Other people who viewed this bought:

Showing items 1 to 10 of 10

Other books in this category

Showing items 1 to 11 of 11
Categories:

Author information

Ray Monk is the author of Ludwig Wittgenstein: The Duty of Genius for which he won the Mail on Sunday/John Llewellyn Rhys Prize and the Duff Cooper Award, and Bertrand Russell: The Spirit of Solitude. He is Professor of Philosophy at the University of Southampton.

Review quote

"An extraordinarily rich biography, superbly researched and written with impressive clarity." The Times "You don't need to know your quantum physics to be gripped by Monk's doorstop study of the momentous life of J Robert Oppenheimer... Monk serves his subject well by sparing us neither the worst nor the best in him." -- Ed Caesar Sunday Times "Superlative." -- Boyd Tonkin Independent "Illuminating." Nature "[A] fine biography... Oppenheimer has already been served well by biographers. However, Monk here takes the scholarship to a new level." BBC History Magazine

Editorial reviews

The inspired philosophical biographer of Wittgenstein and Bertrand Russell now turns his attention to the nuclear physicist J. Robert Oppenheimer and the profound human dilemmas of American science and the atomic bomb. This is an eagerly awaited and important book which will explore new boundaries in the writing of biography itself.

Flap copy

J. Robert Oppenheimer is among the most contentious and important figures of the twentieth century.

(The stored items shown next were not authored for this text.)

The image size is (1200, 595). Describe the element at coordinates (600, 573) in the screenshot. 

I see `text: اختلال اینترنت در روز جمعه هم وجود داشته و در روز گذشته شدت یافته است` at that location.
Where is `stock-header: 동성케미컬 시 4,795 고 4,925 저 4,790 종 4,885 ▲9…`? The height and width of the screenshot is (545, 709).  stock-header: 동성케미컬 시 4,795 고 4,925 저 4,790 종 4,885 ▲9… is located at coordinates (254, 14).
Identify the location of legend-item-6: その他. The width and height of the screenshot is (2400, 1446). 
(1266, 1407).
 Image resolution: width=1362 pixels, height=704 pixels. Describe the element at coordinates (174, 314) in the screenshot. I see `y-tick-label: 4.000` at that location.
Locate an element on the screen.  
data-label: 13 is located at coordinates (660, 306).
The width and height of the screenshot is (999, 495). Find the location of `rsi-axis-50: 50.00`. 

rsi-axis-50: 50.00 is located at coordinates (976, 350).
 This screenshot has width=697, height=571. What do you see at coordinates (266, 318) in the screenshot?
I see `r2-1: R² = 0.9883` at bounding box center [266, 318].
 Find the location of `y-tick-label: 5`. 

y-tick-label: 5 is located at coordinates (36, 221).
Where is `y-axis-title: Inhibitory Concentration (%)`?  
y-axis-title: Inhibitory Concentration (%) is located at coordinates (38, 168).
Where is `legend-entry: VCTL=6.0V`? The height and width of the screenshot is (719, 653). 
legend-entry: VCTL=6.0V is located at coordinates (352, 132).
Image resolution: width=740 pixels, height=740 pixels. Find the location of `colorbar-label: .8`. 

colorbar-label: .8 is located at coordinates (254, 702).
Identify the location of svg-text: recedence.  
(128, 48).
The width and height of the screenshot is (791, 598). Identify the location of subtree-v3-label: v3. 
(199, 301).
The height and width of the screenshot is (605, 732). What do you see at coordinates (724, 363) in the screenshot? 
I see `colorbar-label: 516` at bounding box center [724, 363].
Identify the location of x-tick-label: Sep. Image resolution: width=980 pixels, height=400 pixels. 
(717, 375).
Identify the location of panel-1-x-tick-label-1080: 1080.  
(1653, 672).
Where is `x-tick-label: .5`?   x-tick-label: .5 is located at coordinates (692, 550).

As head of the Los Alamos Laboratory, he oversaw the successful Allied effort to beat the Nazis in the race to develop the first atomic bomb - a breakthrough which was to have eternal ramifications for mankind, and made Oppenheimer famous as the 'father of the Bomb'. The son of German-Jewish immigrants, Oppenheimer was a man of diverse interests and phenomenal intellectual attributes, driven by an ambition to overcome his status as an outsider and penetrate American political and social life. His talent and drive also allowed him as a young scientist to enter a community peopled by the great names of twentieth-century physics - men such as Bohr, Born, Dirac and Einstein - and to play a role in the laboratories and classrooms where the world was being changed forever, a world where the secrets of the universe, be they held within atomic nuclei or collapsing stars, revealed themselves. But Oppenheimer's was not a simple story of assimilation, scientific success and world fame. He was a complicated and fragile personality. The implications of the discoveries at Los Alamos were to weigh heavily upon him. In the 1930s, in a climate already thick with paranoia and espionage, he would make suspicious connections, and in the wake of Allied victory his attempts to resist the escalation of the Cold War arms race would lead many to question his loyalties. This was to set him on a dangerous collision course with Senator Joseph McCarthy and his witch hunters. As with Ray Monk's peerless biographies of Wittgenstein and Bertrand Russell, Inside the Centre is a work of towering scholarship. A story of discovery, secrecy, impossible choices and unimaginable destruction, it goes deeper than any previous work in revealing the motivations and complexities of this most brilliant and divisive of men.